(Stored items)
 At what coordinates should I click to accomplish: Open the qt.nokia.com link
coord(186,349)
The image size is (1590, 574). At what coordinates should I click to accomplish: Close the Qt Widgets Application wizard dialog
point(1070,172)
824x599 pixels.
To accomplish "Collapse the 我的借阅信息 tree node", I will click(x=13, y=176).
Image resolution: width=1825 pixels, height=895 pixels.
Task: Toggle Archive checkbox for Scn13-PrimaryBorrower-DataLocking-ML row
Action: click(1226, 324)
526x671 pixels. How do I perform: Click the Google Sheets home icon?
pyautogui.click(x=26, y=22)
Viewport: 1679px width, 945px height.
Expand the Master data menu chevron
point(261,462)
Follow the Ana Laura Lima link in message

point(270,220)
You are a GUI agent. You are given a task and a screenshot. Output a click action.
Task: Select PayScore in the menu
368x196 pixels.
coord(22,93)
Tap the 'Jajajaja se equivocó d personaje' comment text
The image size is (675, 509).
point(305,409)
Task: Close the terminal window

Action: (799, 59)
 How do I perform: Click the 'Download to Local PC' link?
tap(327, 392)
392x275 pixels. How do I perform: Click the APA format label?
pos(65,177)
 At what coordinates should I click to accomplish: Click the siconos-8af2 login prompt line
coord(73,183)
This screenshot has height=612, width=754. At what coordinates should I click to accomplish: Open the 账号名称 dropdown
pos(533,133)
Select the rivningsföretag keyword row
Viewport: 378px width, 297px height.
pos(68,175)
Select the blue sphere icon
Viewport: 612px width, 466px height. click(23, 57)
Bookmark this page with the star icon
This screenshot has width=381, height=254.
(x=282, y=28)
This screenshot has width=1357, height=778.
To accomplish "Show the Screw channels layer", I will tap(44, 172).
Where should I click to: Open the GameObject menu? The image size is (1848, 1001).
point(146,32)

• **The problem**
The required output is the set of lines from the first line of the data through the line that contains "824x599 pixels.", transcribed exactly.

• **Completed exercise**
 At what coordinates should I click to accomplish: Open the qt.nokia.com link
coord(186,349)
The image size is (1590, 574). At what coordinates should I click to accomplish: Close the Qt Widgets Application wizard dialog
point(1070,172)
824x599 pixels.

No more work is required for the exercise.